If your budget is less then 10-20 thousand dollars (or more realistically 100K+), you have no hope of getting an ASIC made.

The common device used instead of an ASIC, in situations where you cannot afford the NRE (non-returnable expenses - basically the cost for producing the masks for etching your asic, as well as the design costs), is to use a FPGA.

There is a list of papers related to using FPGAs for hash-cracking here.

A lot depends on what you mean when you say your budget is "limited". Big FPGAs can be several hundred dollars a piece, and that's just for the IC (integrated circuit)! The great majority of FPGA-based hash crackers that have been built by amateurs are done by reverse-engineering existing products from e-bay that use FPGAs, commonly real-time video encoding/processing devices.

Really, if you're serious about this project, you should spend some time researching and understanding HDLs. FPGAs (as well as ASICs) are not "programmed" in C, or any other common language you may be familliar with. Instead, they use a language (called a 'Hardware description language") that describes a series of logic operations and registers, that all operate in parallel. It's quite different then C.
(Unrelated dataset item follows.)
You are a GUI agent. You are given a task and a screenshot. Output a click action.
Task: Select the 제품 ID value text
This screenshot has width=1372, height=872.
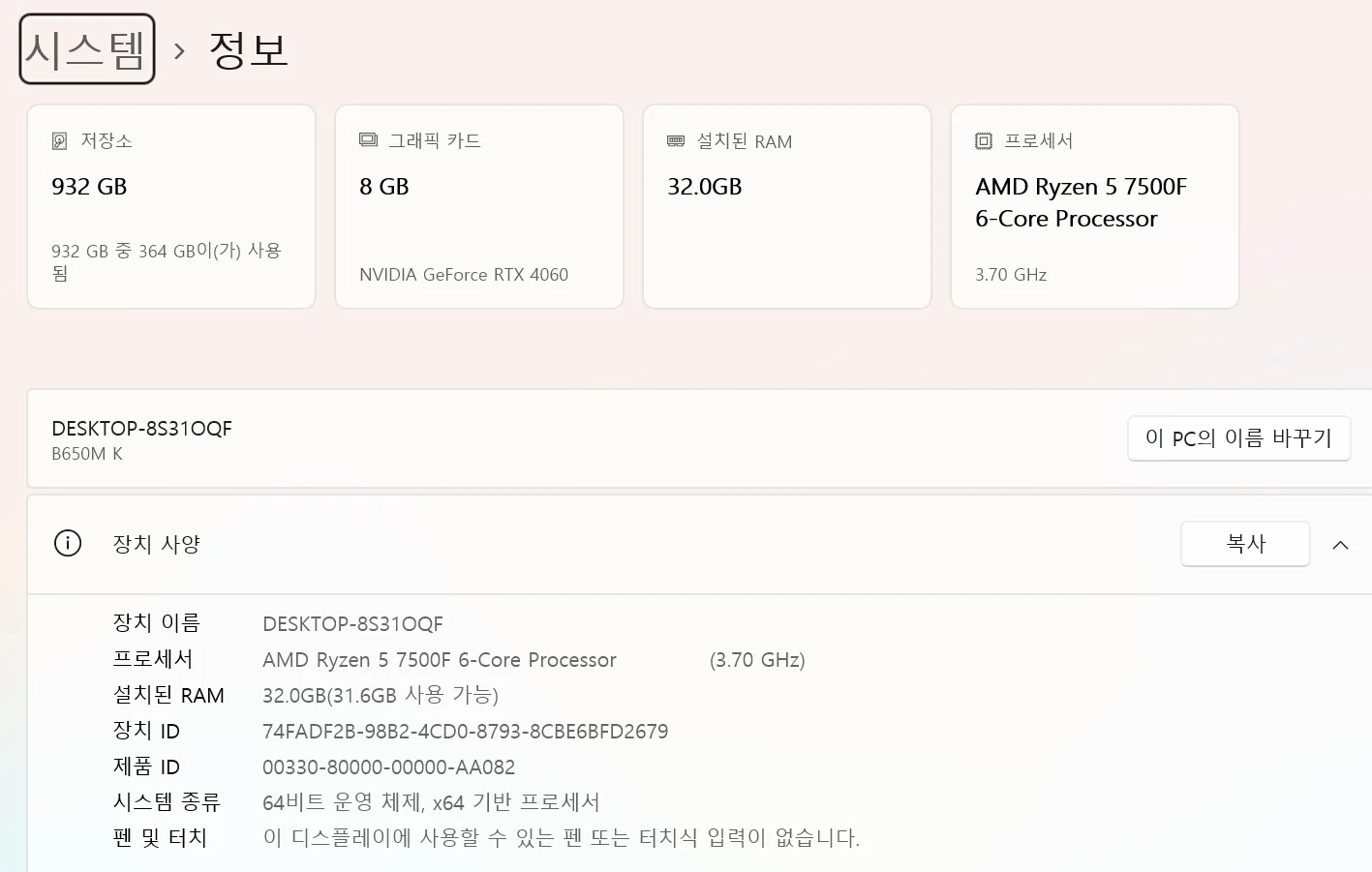click(x=389, y=767)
Then, you should purchase an inexpensive FPGA development board (digilent makes some nice ones), and get your hashing algorithm working and tuned. Then you could look at scaling up.
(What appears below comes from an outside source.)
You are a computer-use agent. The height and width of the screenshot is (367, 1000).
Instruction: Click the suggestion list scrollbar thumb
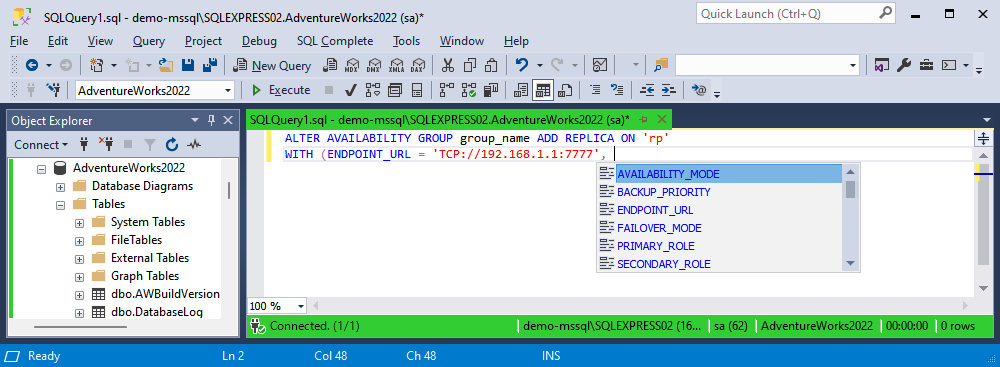(850, 190)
It's worth noting that none of this would run linux at all. Everything ASICs do (as well as FPGAs) is so-called "bare metal" the way a ASIC/FPGA works is fundamentally different then a microcontroller, and there is no such thing as a FPGA "operating system". The extent to which linux (or any operating system) is likely to be involved is simply communicating with the special-purpose hardware and feeding it things to hash/reading back hashing hits. This would probably occur over USB, or if you're using a platform like the Zynq, through shared memory.
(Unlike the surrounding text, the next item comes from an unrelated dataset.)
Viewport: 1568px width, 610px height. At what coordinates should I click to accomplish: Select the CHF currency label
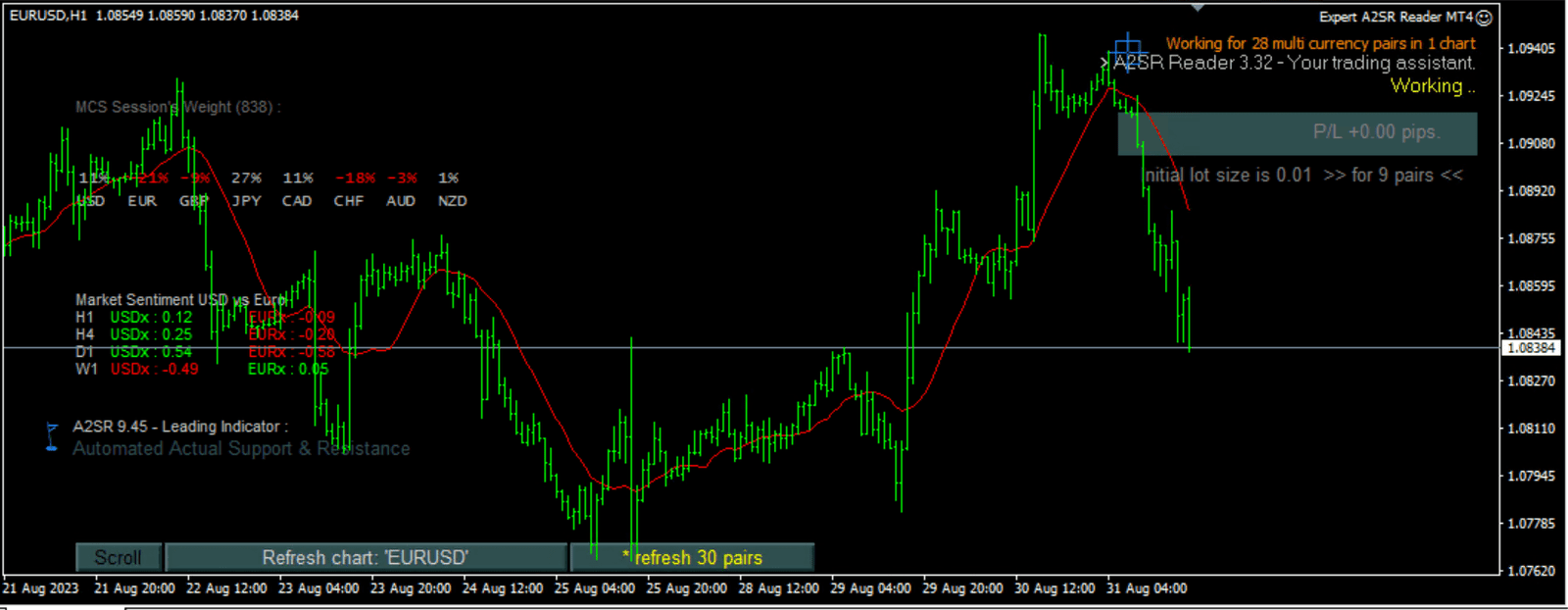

It's interesting that you mention the parallela people, as that's a pretty good example of the costs involved in doing a fairly complex ASIC. They needed about ~$750,000 to get their design produced as hardware.


Why not look for a generally available existing crypto IC that does what you want?

Example

family of secure authentication ICs using the SHA-256 hash algorithm with a 256-bit key length

There are development kits. Sparkfun produce a breakout for it. It communicates using I2C or 1-wire.

(caveat - I've no idea if this particular chip can be used in the way you want)


If bitcoin-mining is the objective, for $1299 75bc you can buy an ASIC-based bitcoin miner. As in all gold-rushes, the shovel sellers prosper more than 99% of the guys desperately scrabbling knee-deep in mud.


FPGAs are definitely the way to go here. I have an Atlys board ($349, $199 for students) that I use for my personal development and it's definitely suits my needs at the moment. There is even open source hashing firmware for bitmining that you might be able to hack or use as a starting point for your own firmware.

Using an atlys, you can get about 3.2 MH/s, this might work for your application. If this is for bitcoin mining, this calculator indicates you'll make 0.0001 BTC in 24 hours at the current difficulty. I looked into it a while back and it's just not worth it unless you have a much beefier board, like perhaps one with a virtex 5 FPGA on it, especially if you're a student ($995, $445 for students).

Just to note, FPGA firmware coding and normal procedural coding are worlds apart. Even if you write code in verilog, which is similar syntactically to c, you are essentially describing the hardware rather that giving a processor a list of instructions.